O Tribunal de Justiça do Rio Grande do Sul (TJ-RS) decidiu não submeter a júri os oito brigadianos réus pela morte de Jane Beatriz Machado da Silva, 60 anos. A líder comunitária morreu em dezembro de 2020, na Vila Cruzeiro, zona sul de Porto Alegre.

Naquele dia, segundo Ministério Público (MP), a mulher teve a casa invadida pelos policiais militares e morreu após cair e sofrer a ruptura de aneurisma cerebral.

Por isso, a denúncia pediu a condenação de oito servidores por homicídio doloso qualificado, ocorrido durante "abordagem policial agressiva".

Na decisão, o juiz Francisco Luís Morsch, da 1ª Vara do Júri do Foro Central da Capital, disse que as provas do processo indicam ter havido "uma triste e trágica fatalidade" no episódio.

"A morte da vítima foi causada por uma condição de saúde preexistente, e não há indícios mínimos de que os acusados tenham agido com a intenção de produzir tal resultado ou que, prevendo-o como possível, tenham assumido o risco de causá-lo. A representação das consequências não traz a morte da vítima como uma consequência minimamente provável, o que afasta o dolo. A ausência de dolo impede a submissão do caso ao Tribunal do Júri", afirmou na sentença proferida na sexta-feira (17).
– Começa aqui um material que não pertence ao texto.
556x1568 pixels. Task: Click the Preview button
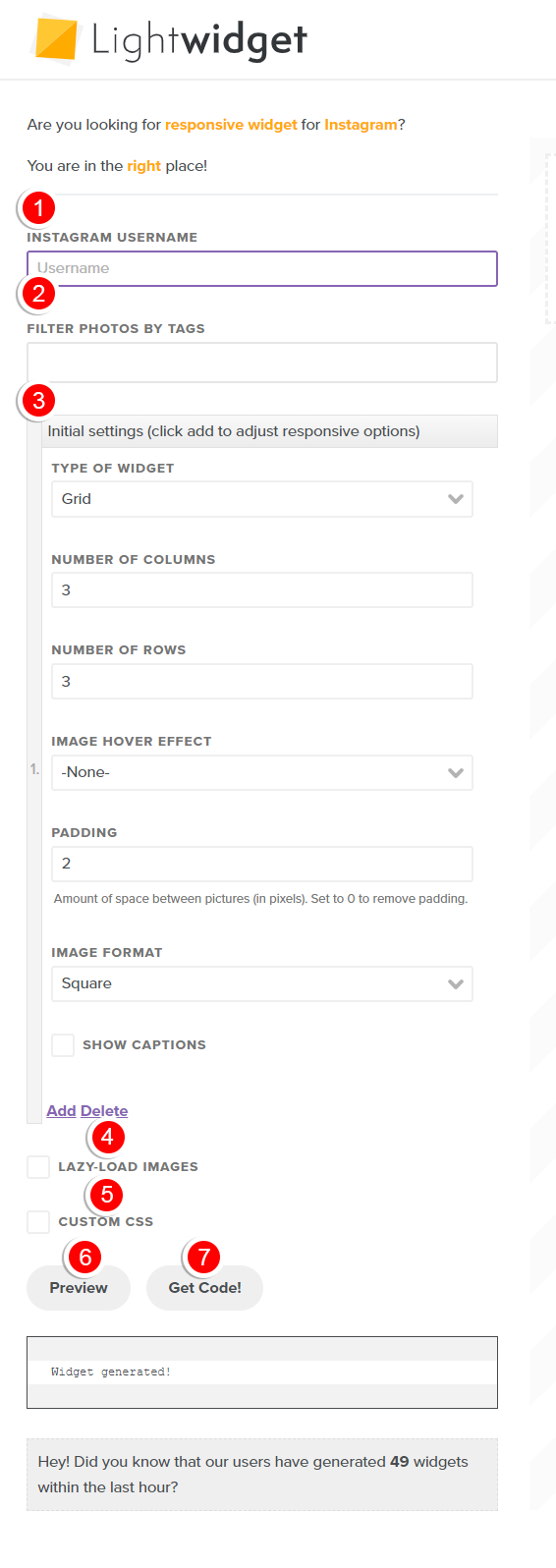[79, 1288]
Segundo o magistrado, para a configuração do dolo eventual descrito na denúncia, seria necessário demonstrar que os brigadianos previram a morte como um resultado provável da ação e, ainda assim, agiram com indiferença.

"Contudo, tal conclusão não se sustenta no presente caso. A morte da vítima decorreu de uma condição de saúde preexistente - o qual os policiais não tinham conhecimento, e o aneurisma, segundo o perito, pode ocorrer em razão de diversos fatores. Não se pode exigir que os policiais previssem que o estresse da abordagem ou um contato físico pudesse levar a vítima a óbito por ruptura de um aneurisma", argumentou o juiz.

O Ministério Público informou que irá recorrer da decisão judicial. "A promotora de Justiça Lúcia Helena Callegari, responsável pelo caso, diz que está analisando todas as questões possíveis e que providências também estão sendo tomadas por uma assistência de acusação que acompanha o processo", diz nota do MP.

Quem era Jane

Jane era servidora da prefeitura de Porto Alegre e atuava como Promotora Legal Popular (PLP), um projeto da ONG Themis que qualifica mulheres como defensoras dos direitos humanos nas comunidades onde vivem.

A servidora deixou seis filhos — três biológicos e três adotivos —, nove netos e dois bisnetos.

No dia da morte, moradores da região da Cruzeiro realizaram protestos, com pedidos de justiça e alegações de uma morte causada por violência policial. A Front Line Defenders, uma fundação internacional para a proteção de defensores de direitos humanos, incluiu o caso de Jane na lista de ativistas assassinados em 2020.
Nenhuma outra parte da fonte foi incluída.